Rassemblement à Notre Dame des Landes le 10 février
Après l’abandon du projet d’aéroport, le bocage de Notre-Dame-des-Landes doit rester une terre d’inspiration et d’espoir, nourrie par l’idée des biens communs, les solidarités et le soin du vivant. Rassemblement à Notre Dame des Landes le 10 févrierEnracinons l’avenir !Un bus partira de Bordeaux...

TITICUT FOLLIES

Frederick WISEMAN - documentaire USA 1967 1h24mn VOSTF - Interdit de projection publique aux états unis pendant plus de vingt ans !.

(ATTENTION ! Cette page est une archive !)

TITICUT FOLLIESLa fête bat son plein. C’est peut-être la fin de l’année et elle se termine comme le film commence : par une sorte de comédie musicale. Sur scène des hommes d’âges variés, en rang d’oignon, forment une étrange parade, décalée, anachronique. Un peu comme si tous ces gars étaient restés coincés dans les temps reculés où une maîtresse d’école les faisait monter sur les planches pour présenter un spectacle aux parents. Dans leurs sourires un brin figés, leurs regards intenses ou éteints, plane, indicible, quelque chose de rude, d’institutionnel qui génère un sentiment de fausse gaité. Nous sommes à Bridgewater (Massachusetts), prison psychiatrique dont les murs inébranlables ont été bâtis au xviiie siècle… Si Frederick Wiseman décide de filmer dans cette institution son premier documentaire, c’est qu’il connaît le lieu sur le bout des ongles à force de l’avoir fait visiter à ses étudiants en droit (à l’époque où il était encore juriste et professeur).

« Titicut », c’est le nom que donnaient les Indiens à cette région avant d’y perdre leurs plumes. « Follies » est à double tranchant, évoquant à la fois l’aliénation et une forme de pantalonnade. C’est au plus près de ses sujets que Wiseman filme cette nef des fous où l’on se demande parfois si on y a bien interné les bonnes personnes tant la psychiatrie moderne en est à ses balbutiements. Les molécules pharmaceutiques arrivent à peine, trop fortes, trop dosées. Les gardiens, même de bonne volonté, appliquent des méthodes qui rendraient dingue le plus équilibré d’entre nous. Nulle intimité ici, la nudité est de mise. C’est un parcours éprouvant, et pourtant parfois drôle, quasi hypnotique, qui nous fait découvrir les dessous inavouables de cette institution. Le quotidien de ce microcosme oscille constamment entre routine et scènes à peine imaginables, qu’on préfèrerait être de la fiction. On se prend à espérer que tout cela soit un mauvais jeu, avant de se plier à l’évidence et d’être assaillis par une foultitude d’interrogations qui resteront sans réponse. Dans cet univers carcéral rude baigne une humanité maladroite qui nous captive rapidement.

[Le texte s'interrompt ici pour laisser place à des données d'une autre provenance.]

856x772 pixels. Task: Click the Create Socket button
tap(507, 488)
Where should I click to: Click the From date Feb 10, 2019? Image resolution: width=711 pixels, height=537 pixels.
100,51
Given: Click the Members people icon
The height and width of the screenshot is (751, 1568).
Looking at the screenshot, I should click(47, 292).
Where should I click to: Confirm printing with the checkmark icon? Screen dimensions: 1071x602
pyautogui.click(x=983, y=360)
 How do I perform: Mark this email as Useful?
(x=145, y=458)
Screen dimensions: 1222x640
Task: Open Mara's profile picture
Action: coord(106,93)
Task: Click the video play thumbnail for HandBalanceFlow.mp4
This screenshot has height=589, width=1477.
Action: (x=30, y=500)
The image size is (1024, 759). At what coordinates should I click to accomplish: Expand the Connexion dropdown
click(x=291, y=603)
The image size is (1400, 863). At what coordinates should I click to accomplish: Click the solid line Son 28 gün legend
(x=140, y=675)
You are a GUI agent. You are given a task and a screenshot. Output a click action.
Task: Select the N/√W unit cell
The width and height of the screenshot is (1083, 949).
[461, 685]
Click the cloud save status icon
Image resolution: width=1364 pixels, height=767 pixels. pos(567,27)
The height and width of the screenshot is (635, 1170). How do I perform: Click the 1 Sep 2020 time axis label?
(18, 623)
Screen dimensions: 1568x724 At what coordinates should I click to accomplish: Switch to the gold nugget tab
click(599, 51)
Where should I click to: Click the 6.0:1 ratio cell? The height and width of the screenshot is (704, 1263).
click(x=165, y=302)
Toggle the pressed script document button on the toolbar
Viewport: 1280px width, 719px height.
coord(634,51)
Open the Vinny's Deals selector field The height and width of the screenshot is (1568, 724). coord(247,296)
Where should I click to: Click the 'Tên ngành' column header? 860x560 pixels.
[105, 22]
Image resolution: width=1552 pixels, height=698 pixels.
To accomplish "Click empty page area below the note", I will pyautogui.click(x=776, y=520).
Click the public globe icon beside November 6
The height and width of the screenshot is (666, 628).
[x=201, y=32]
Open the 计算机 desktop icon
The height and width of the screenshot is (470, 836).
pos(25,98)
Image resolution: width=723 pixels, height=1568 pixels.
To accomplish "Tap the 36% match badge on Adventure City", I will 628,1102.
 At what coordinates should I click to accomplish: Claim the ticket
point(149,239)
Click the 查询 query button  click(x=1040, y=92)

Ce film passionnant et dérangeant en inspirera bien d’autres (Vol au dessus d’un nid de coucou, par exemple…), il sera interdit de projections publiques aux États-Unis pendant plus de 20 ans et vaudra un procès à Wiseman. Mais pour lui, c’est le premier opus d’une longue carrière, la mise au point d’une méthode de travail qui en fera un des plus grands documentaristes du monde et qui lui vaudra notamment l’Oscar d’honneur pour l’ensemble de son œuvre.